>> START

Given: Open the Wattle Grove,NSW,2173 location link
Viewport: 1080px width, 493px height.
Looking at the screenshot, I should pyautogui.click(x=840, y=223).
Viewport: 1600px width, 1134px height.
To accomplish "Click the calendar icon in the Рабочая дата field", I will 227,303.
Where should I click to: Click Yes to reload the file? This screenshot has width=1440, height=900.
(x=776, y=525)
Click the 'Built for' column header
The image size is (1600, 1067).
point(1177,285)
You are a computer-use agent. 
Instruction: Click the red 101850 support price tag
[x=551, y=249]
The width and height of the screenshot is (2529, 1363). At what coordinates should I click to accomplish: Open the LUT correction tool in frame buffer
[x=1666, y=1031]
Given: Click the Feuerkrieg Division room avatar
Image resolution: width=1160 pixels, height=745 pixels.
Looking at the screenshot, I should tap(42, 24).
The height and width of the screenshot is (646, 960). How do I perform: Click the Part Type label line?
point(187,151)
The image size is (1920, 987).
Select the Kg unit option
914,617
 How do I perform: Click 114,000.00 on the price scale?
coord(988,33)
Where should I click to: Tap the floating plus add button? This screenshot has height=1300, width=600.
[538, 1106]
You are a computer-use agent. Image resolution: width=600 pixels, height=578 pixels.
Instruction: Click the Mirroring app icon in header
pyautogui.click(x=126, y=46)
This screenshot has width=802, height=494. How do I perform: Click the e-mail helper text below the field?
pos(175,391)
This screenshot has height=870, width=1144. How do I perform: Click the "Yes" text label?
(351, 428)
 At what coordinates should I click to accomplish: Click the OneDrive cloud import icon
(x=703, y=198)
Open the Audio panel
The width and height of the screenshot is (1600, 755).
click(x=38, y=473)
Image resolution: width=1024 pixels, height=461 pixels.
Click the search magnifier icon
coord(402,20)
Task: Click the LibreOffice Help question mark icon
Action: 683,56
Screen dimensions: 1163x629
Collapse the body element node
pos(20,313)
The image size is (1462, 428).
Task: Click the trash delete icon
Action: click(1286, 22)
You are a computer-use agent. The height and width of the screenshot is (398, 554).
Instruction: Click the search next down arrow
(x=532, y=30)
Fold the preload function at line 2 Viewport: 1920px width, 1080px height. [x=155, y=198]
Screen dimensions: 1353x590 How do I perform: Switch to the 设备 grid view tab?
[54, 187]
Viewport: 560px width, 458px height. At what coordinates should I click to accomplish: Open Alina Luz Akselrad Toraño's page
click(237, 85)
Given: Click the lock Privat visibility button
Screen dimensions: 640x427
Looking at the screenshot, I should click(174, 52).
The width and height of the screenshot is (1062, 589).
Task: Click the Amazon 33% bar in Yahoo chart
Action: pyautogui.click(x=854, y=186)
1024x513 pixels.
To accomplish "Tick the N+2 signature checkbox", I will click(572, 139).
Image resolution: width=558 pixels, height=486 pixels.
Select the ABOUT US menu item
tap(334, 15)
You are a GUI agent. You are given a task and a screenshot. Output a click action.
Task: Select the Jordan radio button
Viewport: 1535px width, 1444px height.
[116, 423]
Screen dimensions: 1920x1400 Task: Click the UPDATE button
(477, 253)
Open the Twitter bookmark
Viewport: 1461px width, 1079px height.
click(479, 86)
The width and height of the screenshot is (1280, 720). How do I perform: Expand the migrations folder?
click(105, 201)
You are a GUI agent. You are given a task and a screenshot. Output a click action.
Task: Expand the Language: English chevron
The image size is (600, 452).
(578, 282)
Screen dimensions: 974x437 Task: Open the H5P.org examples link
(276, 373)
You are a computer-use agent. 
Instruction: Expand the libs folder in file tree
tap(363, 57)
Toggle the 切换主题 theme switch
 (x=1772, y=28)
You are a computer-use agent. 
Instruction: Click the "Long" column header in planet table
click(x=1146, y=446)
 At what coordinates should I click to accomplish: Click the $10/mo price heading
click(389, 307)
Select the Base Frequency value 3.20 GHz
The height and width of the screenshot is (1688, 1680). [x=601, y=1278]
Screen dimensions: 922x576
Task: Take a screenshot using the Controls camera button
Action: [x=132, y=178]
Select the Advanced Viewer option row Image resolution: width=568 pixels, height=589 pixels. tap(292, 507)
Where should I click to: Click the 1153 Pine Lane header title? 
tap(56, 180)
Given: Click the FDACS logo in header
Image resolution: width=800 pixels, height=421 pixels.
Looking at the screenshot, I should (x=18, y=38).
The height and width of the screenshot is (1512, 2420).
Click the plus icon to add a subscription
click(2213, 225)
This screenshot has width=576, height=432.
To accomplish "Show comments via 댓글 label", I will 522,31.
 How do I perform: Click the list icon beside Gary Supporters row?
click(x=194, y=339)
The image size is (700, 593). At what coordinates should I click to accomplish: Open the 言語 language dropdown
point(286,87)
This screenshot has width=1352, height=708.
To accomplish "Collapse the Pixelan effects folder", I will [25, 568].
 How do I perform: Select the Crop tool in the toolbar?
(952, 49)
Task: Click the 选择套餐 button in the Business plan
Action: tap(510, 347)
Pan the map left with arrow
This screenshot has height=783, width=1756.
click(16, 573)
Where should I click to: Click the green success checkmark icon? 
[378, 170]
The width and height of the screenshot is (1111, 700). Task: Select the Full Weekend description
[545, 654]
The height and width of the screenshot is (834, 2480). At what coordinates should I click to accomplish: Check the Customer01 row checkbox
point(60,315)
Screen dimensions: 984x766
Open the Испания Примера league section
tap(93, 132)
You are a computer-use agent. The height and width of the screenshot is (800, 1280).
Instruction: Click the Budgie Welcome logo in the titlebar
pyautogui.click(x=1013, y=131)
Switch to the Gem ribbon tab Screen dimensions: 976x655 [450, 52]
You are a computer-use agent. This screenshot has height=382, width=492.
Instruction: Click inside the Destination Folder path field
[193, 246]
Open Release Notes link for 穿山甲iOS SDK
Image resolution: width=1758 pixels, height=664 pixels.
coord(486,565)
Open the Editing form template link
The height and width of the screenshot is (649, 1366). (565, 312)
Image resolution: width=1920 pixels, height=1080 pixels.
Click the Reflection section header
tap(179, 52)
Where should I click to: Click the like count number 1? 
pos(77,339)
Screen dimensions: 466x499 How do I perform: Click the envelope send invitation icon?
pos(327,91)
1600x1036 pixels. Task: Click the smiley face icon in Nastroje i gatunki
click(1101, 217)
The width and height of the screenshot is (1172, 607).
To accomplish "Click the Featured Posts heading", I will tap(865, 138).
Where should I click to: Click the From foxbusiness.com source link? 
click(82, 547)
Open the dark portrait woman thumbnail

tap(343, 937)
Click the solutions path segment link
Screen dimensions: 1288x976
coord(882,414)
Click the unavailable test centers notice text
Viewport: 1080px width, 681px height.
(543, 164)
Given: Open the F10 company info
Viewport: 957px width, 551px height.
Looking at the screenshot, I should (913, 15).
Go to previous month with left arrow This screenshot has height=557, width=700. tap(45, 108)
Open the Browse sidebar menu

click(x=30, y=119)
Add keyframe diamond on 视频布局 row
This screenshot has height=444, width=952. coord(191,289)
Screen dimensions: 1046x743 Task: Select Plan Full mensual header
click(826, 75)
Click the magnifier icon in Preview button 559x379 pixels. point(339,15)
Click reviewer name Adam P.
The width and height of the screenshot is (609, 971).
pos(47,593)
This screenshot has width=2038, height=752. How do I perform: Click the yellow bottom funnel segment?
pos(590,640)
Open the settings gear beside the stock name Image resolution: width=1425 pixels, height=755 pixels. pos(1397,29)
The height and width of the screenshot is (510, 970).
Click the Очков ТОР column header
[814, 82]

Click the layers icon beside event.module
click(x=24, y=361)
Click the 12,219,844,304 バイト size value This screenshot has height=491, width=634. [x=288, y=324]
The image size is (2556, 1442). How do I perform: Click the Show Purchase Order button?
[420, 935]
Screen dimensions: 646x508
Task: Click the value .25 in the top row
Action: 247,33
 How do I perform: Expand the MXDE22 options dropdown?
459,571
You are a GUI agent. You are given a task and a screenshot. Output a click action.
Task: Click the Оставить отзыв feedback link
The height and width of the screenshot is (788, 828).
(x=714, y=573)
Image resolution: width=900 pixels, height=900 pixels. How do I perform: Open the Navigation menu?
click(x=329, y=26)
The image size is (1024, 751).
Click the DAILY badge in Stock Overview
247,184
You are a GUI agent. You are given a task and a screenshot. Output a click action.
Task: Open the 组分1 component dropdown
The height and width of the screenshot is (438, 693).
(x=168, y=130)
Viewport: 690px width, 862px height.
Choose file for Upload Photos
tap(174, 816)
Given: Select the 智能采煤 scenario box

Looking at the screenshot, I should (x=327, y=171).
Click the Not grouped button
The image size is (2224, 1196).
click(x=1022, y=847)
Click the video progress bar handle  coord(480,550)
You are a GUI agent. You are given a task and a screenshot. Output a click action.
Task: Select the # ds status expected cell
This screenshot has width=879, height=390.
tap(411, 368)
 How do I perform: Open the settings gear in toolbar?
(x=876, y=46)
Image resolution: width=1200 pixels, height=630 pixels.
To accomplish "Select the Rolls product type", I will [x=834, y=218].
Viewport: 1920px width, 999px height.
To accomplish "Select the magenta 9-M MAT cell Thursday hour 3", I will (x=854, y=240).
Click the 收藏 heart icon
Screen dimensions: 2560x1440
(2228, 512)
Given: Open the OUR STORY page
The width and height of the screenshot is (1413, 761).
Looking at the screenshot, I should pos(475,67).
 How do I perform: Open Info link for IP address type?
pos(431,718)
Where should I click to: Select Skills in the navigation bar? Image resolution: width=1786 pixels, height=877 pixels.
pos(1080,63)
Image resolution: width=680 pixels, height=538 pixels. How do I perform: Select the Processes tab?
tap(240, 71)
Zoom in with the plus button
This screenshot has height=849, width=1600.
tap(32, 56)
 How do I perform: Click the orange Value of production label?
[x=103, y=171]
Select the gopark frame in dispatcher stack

>> END

:: The request ::
Reproduce verbatim the lines of the listing above, beginning with its first line and ending with the line containing "[x=1666, y=1031]", both included.

:: Response to this task ::
Given: Open the Wattle Grove,NSW,2173 location link
Viewport: 1080px width, 493px height.
Looking at the screenshot, I should pyautogui.click(x=840, y=223).
Viewport: 1600px width, 1134px height.
To accomplish "Click the calendar icon in the Рабочая дата field", I will 227,303.
Where should I click to: Click Yes to reload the file? This screenshot has width=1440, height=900.
(x=776, y=525)
Click the 'Built for' column header
The image size is (1600, 1067).
point(1177,285)
You are a computer-use agent. 
Instruction: Click the red 101850 support price tag
[x=551, y=249]
The width and height of the screenshot is (2529, 1363). At what coordinates should I click to accomplish: Open the LUT correction tool in frame buffer
[x=1666, y=1031]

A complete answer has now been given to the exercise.